* [연습 과제]: "Identify the click" 문구가 든 줄에서 시작해 "Early Season A/C Tune-Up $74 (104, 10)" 문구가 든 줄에서 끝나는 부분만 다시 적어 주세요. 그중 "Tune-Up" 부분만 "Check-Up" 문구로 바꾸고 나머지는 그대로 두세요.

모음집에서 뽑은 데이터

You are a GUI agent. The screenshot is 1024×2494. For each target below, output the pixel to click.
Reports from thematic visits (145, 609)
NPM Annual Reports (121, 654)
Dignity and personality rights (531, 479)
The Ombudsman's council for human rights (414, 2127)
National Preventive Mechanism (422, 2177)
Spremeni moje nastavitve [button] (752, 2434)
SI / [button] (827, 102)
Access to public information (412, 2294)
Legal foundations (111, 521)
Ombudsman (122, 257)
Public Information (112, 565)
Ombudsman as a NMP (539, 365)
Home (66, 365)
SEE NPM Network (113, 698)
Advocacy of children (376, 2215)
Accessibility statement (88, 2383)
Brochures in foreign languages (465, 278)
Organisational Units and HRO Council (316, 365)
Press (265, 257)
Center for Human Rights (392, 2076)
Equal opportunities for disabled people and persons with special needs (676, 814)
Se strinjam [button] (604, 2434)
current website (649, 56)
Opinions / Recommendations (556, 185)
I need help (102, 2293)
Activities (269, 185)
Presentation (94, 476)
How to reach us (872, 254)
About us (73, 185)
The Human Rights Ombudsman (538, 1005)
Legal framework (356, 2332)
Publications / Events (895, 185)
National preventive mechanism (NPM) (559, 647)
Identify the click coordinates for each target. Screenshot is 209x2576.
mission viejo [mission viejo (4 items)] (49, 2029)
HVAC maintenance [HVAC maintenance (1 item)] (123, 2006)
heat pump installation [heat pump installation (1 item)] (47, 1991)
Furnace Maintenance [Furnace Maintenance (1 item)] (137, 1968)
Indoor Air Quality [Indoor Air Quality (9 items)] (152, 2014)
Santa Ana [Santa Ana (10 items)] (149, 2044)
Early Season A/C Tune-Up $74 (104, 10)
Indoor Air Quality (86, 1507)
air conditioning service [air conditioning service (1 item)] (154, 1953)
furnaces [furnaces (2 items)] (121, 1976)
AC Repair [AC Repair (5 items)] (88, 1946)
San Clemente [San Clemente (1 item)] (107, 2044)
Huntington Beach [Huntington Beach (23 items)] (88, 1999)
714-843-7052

* [정답]:
Identify the click coordinates for each target. Screenshot is 209x2576.
mission viejo [mission viejo (4 items)] (49, 2029)
HVAC maintenance [HVAC maintenance (1 item)] (123, 2006)
heat pump installation [heat pump installation (1 item)] (47, 1991)
Furnace Maintenance [Furnace Maintenance (1 item)] (137, 1968)
Indoor Air Quality [Indoor Air Quality (9 items)] (152, 2014)
Santa Ana [Santa Ana (10 items)] (149, 2044)
Early Season A/C Check-Up $74 (104, 10)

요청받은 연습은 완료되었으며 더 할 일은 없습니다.